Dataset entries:

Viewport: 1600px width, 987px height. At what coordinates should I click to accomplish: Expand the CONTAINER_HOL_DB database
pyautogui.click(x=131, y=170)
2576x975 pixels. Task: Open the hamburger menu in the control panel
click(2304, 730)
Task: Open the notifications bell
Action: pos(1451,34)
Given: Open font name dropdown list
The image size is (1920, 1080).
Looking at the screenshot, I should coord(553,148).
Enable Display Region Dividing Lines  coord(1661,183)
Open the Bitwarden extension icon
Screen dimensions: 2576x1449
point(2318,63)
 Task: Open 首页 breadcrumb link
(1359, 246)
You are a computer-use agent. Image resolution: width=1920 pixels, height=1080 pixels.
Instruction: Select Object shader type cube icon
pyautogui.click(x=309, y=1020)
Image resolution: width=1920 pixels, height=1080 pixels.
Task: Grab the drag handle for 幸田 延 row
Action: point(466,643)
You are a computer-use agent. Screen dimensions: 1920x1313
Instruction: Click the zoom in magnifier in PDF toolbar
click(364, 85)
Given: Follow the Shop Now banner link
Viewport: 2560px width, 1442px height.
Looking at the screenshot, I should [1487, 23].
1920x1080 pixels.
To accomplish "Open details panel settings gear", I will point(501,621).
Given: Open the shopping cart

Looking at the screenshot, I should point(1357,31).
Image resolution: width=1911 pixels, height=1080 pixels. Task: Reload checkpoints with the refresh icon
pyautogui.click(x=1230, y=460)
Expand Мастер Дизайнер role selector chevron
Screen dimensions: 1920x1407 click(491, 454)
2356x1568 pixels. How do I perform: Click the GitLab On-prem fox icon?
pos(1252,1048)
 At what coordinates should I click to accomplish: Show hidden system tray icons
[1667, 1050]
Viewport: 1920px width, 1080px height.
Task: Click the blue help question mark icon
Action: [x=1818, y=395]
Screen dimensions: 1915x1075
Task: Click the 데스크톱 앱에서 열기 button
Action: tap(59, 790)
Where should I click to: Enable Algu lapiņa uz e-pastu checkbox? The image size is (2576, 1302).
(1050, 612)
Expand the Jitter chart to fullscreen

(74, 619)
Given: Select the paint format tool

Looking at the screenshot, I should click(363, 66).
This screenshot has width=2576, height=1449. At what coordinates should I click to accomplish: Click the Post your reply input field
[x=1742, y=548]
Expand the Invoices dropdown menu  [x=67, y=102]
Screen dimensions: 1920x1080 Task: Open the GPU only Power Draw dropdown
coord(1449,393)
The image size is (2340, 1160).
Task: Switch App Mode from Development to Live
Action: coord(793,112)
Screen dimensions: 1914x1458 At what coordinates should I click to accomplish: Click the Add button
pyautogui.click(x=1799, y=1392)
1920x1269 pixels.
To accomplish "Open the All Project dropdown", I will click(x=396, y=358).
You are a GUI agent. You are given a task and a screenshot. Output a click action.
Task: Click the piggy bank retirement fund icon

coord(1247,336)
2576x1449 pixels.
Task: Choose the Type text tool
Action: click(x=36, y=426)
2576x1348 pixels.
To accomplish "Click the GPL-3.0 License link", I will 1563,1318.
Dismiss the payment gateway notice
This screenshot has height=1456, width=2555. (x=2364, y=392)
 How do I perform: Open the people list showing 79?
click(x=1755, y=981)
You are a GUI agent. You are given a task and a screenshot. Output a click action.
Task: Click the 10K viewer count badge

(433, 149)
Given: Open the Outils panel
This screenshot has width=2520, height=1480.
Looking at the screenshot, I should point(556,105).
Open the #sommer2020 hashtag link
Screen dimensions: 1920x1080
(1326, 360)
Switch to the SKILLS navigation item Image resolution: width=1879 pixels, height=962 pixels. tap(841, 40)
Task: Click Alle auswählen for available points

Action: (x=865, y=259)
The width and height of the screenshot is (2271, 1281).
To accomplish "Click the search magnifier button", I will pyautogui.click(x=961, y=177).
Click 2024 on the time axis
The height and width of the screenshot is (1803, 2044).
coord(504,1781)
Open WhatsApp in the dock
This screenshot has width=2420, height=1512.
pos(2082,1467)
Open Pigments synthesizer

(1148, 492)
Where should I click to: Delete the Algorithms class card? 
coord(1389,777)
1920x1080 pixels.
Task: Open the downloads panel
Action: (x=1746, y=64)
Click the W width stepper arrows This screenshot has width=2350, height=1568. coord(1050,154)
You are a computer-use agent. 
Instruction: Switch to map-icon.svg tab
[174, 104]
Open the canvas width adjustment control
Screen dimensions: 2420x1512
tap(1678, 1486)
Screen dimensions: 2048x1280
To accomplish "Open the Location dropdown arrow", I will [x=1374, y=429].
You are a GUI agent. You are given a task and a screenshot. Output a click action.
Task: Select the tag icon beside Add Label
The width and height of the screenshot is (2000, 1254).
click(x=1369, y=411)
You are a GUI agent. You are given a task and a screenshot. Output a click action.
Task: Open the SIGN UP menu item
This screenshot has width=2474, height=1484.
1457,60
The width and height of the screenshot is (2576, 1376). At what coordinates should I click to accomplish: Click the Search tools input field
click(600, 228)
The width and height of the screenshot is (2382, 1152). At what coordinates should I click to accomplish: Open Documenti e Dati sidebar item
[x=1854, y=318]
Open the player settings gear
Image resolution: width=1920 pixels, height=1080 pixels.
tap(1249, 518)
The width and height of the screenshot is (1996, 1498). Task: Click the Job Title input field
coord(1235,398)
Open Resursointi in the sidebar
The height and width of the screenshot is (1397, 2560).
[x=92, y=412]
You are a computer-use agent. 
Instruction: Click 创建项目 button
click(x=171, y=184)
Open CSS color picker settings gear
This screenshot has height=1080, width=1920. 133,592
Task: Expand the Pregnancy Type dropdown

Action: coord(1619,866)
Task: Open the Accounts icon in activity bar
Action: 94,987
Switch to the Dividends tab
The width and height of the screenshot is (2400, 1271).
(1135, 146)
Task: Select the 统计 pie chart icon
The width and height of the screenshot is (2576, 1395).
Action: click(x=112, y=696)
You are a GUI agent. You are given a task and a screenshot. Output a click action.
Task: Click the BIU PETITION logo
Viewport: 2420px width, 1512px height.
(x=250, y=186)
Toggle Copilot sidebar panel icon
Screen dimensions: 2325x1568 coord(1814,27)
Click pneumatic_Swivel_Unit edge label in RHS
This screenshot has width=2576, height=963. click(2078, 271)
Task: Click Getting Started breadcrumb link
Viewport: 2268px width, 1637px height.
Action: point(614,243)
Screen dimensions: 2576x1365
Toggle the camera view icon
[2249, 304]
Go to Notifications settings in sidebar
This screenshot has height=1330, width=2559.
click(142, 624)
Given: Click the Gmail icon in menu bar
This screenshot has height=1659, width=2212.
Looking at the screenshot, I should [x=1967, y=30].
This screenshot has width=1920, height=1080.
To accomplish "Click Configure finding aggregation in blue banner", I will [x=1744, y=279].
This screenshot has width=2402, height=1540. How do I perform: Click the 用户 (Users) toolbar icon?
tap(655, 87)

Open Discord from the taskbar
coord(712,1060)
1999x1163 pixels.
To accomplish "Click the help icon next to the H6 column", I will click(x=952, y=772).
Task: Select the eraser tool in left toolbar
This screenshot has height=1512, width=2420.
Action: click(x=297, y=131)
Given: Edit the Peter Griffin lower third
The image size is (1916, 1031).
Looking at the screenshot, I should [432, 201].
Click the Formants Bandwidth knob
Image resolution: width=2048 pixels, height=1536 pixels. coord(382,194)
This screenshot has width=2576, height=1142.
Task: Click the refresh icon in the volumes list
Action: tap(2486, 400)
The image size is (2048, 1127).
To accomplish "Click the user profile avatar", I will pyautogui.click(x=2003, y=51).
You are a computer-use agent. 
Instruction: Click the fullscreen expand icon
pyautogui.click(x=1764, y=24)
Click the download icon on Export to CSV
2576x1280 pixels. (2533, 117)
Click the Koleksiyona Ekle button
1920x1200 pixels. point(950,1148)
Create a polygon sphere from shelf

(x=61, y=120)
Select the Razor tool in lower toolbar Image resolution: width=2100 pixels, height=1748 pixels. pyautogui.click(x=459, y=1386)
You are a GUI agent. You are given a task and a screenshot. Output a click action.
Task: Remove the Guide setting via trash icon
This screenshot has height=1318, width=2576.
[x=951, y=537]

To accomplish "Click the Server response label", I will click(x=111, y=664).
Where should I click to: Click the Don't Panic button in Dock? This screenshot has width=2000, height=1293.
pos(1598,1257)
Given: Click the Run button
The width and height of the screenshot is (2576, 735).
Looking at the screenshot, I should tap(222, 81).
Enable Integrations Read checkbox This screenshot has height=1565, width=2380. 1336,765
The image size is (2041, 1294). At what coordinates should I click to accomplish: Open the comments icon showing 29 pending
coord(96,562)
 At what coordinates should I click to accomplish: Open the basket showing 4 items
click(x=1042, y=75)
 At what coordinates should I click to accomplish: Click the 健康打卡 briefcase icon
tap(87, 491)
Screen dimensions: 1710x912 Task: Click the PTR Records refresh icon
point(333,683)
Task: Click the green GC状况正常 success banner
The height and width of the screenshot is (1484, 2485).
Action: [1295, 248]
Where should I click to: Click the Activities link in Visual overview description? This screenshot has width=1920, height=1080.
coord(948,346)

What is expected:
Only the number should be given: the count of lines in the entries that contain the string "banner".

Worked solution:
3